Problem was, I didn’t know how to cook this dish. I’d eaten a number of versions, my Lola Inday’s being my favorite. There was the carinderia or cafeteria version, the Mama Sita version, and the Batangas version. I particularly like my Lola’s, because it was rich, savory and the one I grew up on. I also favor the Batangas version, which is almost all-meat, and the sauce is mostly beef fat. I had no time to get my Lola’s recipe so I went to my friend Connie Santiago-Veneracion’s hugely popular and successful website to look up her recipe. I like Connie’s recipes, least of all because she is a friend, but because her recipes are fool-proof, delicious and tested personally by her. I tweaked her recipe a bit, adding yellow and green peppers to contrast with the red sauce, reducing the amount of the liver and using beer instead of water to tenderize the beef. I also amped up the garlic and baked the potatoes instead of frying them. I’m too lazy to be watching over frying potatoes. I find baking more efficient because I don’t have to watch the cooking, but also because I can bake the potatoes and liver at the same time. You can substitute the liver with chicken liver spread but fresh liver is cheaper AND tastier.
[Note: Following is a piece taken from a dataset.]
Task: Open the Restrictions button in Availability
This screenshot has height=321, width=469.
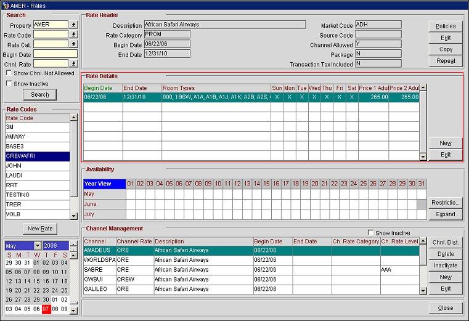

1 kilo / 2.2 lbs. beef (chuck. Ask your butcher to cut the beef for you. Saves you a lot of time)
2 large white onions, finely chopped (I used a mandolin because I have no knife skills)
1 kilo / 2.2 lbs. fresh tomatoes, finely chopped (best to use overripe plum tomatoes. Again, I relied on the mandolin to slice the tomatoes) OR
1 can (33 1/2 oz.) of diced or crushed tomatoes. Choose Spanish or Italian brands)
3 heads of garlic, minced (I pounded them using a mortar and pestle, peeled them, and let the food processor do the rest)
2 medium pcs. yellow bell peppers, chopped
2 medium pcs. green bell peppers, chopped
3 cups chopped carrots or baby carrots
½ cup tomato paste
1 bay leaf
Extra virgin olive oil
1/8 kilo / ¼ lb. chicken livers
5 medium pcs. potatoes, cut into large cubes
2-3 cups water (or a bottle of beer. Choose a lager or pilsen. If using a dark beer, you may choose to omit the chicken liver. Another option is to use red wine. I prefer a hearty Shiraz)
1 cup seedless green olives
1 medium piece jalapeño pepper or siling labuyo (optional)
Salt and pepper to taste

1.              Cut the beef into 2″ chunks, season with salt and pepper and sear in a heavy sauce pan or Dutch oven. Remove seared meat from the pan or Dutch oven, and sauté the garlic just before it turns golden brown, then sauté the onions for about 7 minutes. Add the tomatoes. Stir, cover and simmer for 5 minutes. Stir and simmer for another 5 minutes.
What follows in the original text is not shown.